*Items*
• • •
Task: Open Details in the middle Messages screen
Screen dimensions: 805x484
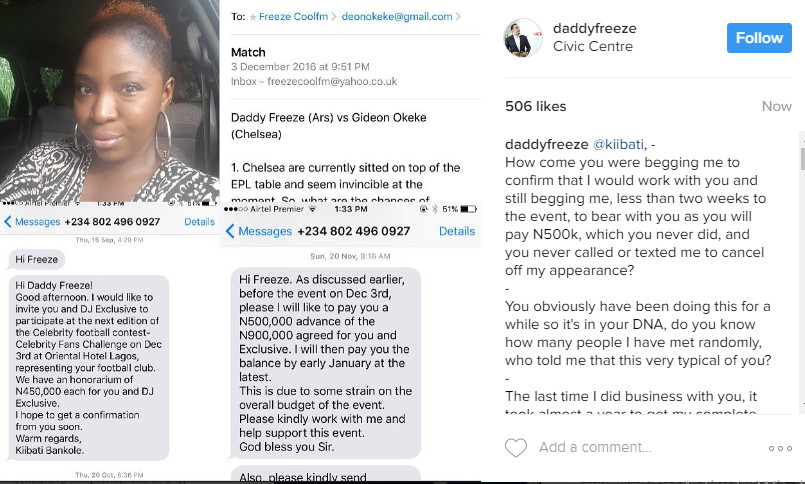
• • •
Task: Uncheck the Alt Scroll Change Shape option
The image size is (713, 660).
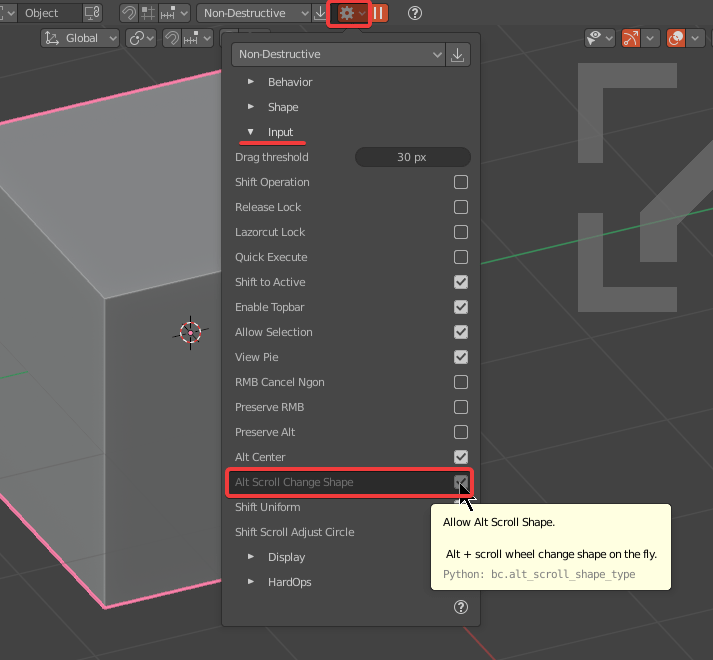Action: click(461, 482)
• • •
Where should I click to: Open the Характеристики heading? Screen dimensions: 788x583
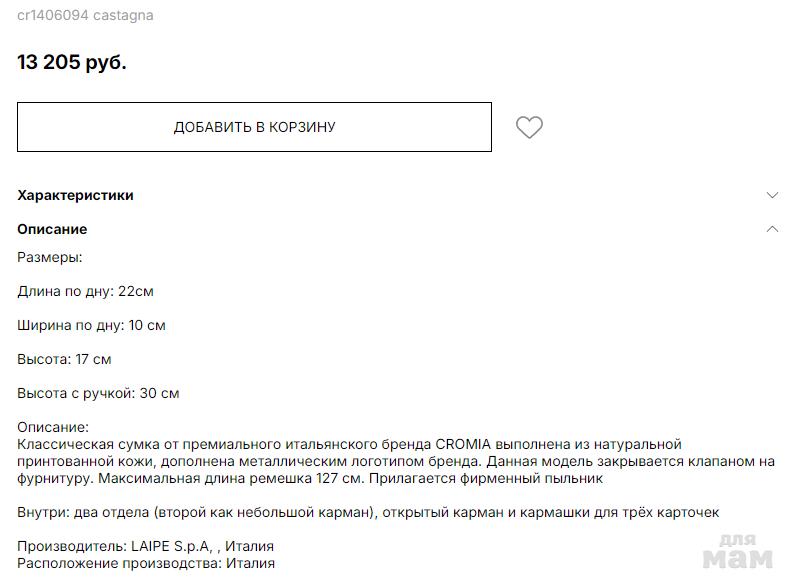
• • •
*What to produce*
Please update the rows starting at the line containing "Task: Open Details" and ending at the line containing "Screen dimensions: 805x484", and write them out again with "middle" replaced by "left" and nothing else changed.

*Result of this exercise*
Task: Open Details in the left Messages screen
Screen dimensions: 805x484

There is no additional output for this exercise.